Material da tarefa:
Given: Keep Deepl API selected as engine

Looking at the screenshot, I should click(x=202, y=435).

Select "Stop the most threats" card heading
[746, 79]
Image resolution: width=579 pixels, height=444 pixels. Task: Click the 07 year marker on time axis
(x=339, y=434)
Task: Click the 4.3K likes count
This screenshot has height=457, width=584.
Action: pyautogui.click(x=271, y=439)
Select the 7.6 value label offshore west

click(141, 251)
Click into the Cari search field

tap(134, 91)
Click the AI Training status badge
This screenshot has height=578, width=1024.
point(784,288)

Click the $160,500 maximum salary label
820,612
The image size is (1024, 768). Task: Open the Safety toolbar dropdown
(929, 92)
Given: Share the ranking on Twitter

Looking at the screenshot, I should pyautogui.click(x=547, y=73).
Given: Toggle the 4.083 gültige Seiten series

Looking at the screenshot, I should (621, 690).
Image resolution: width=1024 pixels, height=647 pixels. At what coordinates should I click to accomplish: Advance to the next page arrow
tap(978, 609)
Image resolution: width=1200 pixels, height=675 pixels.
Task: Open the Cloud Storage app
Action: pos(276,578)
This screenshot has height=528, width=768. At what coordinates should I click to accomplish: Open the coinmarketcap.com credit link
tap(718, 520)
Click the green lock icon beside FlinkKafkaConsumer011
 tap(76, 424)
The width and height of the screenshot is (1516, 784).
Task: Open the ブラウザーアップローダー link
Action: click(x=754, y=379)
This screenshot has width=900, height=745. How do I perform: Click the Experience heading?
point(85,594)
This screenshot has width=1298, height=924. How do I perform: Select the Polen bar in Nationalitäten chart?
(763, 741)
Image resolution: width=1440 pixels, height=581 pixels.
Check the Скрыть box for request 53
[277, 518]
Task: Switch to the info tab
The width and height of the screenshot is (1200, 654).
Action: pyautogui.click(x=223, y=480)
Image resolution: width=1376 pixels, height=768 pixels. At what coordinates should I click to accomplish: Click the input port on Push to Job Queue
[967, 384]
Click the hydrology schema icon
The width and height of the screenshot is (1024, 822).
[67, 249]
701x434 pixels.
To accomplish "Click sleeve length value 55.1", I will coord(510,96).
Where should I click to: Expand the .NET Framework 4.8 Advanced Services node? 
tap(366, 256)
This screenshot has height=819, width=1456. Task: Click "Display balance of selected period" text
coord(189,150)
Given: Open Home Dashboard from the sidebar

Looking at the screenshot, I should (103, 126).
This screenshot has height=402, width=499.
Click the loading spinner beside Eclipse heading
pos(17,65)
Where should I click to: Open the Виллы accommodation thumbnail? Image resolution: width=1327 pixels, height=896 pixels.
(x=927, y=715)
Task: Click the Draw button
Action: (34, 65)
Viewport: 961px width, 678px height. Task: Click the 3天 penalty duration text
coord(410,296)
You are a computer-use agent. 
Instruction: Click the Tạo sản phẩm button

Instruções do exercício:
Por favor, filtre os registros acima e copie todas as linhas que contenham a palavra "label". Diferencie maiúsculas de minúsculas.

Solução escrita:
Select the 7.6 value label offshore west
Click the $160,500 maximum salary label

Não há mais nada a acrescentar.